***** The data

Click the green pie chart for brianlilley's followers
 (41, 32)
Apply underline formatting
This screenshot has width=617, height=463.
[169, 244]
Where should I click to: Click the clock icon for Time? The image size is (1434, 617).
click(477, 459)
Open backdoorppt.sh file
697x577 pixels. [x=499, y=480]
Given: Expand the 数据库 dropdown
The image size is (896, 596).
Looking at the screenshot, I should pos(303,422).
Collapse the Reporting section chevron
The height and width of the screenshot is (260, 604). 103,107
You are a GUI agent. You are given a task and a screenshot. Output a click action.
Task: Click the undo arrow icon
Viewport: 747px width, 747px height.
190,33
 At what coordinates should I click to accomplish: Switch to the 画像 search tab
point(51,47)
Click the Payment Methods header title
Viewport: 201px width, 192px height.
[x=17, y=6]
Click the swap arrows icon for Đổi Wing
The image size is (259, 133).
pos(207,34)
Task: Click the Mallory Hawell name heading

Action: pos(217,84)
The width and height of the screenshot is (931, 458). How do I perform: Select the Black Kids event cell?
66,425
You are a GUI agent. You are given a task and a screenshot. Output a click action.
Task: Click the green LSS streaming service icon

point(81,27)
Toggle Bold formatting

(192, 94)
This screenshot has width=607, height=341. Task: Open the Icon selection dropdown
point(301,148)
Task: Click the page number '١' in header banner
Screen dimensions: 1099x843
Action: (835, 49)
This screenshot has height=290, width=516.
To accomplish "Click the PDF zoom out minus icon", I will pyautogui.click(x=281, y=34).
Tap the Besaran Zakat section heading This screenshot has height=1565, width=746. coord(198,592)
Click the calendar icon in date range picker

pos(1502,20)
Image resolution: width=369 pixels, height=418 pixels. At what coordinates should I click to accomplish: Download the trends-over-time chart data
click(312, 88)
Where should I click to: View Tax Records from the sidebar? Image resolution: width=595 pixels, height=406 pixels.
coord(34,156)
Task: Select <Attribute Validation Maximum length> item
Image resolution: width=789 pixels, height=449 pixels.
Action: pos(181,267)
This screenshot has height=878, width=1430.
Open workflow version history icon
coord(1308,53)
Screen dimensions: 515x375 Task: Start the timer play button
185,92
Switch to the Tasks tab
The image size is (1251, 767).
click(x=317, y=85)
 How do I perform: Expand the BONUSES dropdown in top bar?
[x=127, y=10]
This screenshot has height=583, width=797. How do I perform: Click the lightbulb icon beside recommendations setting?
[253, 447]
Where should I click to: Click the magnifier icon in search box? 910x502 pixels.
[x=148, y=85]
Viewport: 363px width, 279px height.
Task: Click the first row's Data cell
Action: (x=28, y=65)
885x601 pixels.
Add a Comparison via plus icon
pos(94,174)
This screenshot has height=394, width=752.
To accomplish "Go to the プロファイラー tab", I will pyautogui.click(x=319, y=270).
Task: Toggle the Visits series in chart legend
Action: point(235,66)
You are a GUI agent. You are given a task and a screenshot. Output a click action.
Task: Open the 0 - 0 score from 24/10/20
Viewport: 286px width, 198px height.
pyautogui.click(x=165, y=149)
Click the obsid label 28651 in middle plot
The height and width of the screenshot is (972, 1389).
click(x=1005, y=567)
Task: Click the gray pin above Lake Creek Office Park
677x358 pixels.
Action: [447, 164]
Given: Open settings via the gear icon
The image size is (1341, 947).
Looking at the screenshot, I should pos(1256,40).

**********

The response should consist of every record, written out exactly as given.

Click the green pie chart for brianlilley's followers
 (41, 32)
Apply underline formatting
This screenshot has width=617, height=463.
[169, 244]
Where should I click to: Click the clock icon for Time? The image size is (1434, 617).
click(477, 459)
Open backdoorppt.sh file
697x577 pixels. [x=499, y=480]
Given: Expand the 数据库 dropdown
The image size is (896, 596).
Looking at the screenshot, I should pos(303,422).
Collapse the Reporting section chevron
The height and width of the screenshot is (260, 604). 103,107
You are a GUI agent. You are given a task and a screenshot. Output a click action.
Task: Click the undo arrow icon
Viewport: 747px width, 747px height.
190,33
 At what coordinates should I click to accomplish: Switch to the 画像 search tab
point(51,47)
Click the Payment Methods header title
Viewport: 201px width, 192px height.
[x=17, y=6]
Click the swap arrows icon for Đổi Wing
The image size is (259, 133).
pos(207,34)
Task: Click the Mallory Hawell name heading

Action: pos(217,84)
The width and height of the screenshot is (931, 458). How do I perform: Select the Black Kids event cell?
66,425
You are a GUI agent. You are given a task and a screenshot. Output a click action.
Task: Click the green LSS streaming service icon

point(81,27)
Toggle Bold formatting

(192, 94)
This screenshot has width=607, height=341. Task: Open the Icon selection dropdown
point(301,148)
Task: Click the page number '١' in header banner
Screen dimensions: 1099x843
Action: (835, 49)
This screenshot has height=290, width=516.
To accomplish "Click the PDF zoom out minus icon", I will pyautogui.click(x=281, y=34).
Tap the Besaran Zakat section heading This screenshot has height=1565, width=746. coord(198,592)
Click the calendar icon in date range picker

pos(1502,20)
Image resolution: width=369 pixels, height=418 pixels. At what coordinates should I click to accomplish: Download the trends-over-time chart data
click(312, 88)
Where should I click to: View Tax Records from the sidebar? Image resolution: width=595 pixels, height=406 pixels.
coord(34,156)
Task: Select <Attribute Validation Maximum length> item
Image resolution: width=789 pixels, height=449 pixels.
Action: pos(181,267)
This screenshot has height=878, width=1430.
Open workflow version history icon
coord(1308,53)
Screen dimensions: 515x375 Task: Start the timer play button
185,92
Switch to the Tasks tab
The image size is (1251, 767).
click(x=317, y=85)
 How do I perform: Expand the BONUSES dropdown in top bar?
[x=127, y=10]
This screenshot has height=583, width=797. How do I perform: Click the lightbulb icon beside recommendations setting?
[253, 447]
Where should I click to: Click the magnifier icon in search box? 910x502 pixels.
[x=148, y=85]
Viewport: 363px width, 279px height.
Task: Click the first row's Data cell
Action: (x=28, y=65)
885x601 pixels.
Add a Comparison via plus icon
pos(94,174)
This screenshot has height=394, width=752.
To accomplish "Go to the プロファイラー tab", I will pyautogui.click(x=319, y=270).
Task: Toggle the Visits series in chart legend
Action: point(235,66)
You are a GUI agent. You are given a task and a screenshot. Output a click action.
Task: Open the 0 - 0 score from 24/10/20
Viewport: 286px width, 198px height.
pyautogui.click(x=165, y=149)
Click the obsid label 28651 in middle plot
The height and width of the screenshot is (972, 1389).
click(x=1005, y=567)
Task: Click the gray pin above Lake Creek Office Park
677x358 pixels.
Action: [447, 164]
Given: Open settings via the gear icon
The image size is (1341, 947).
Looking at the screenshot, I should pos(1256,40).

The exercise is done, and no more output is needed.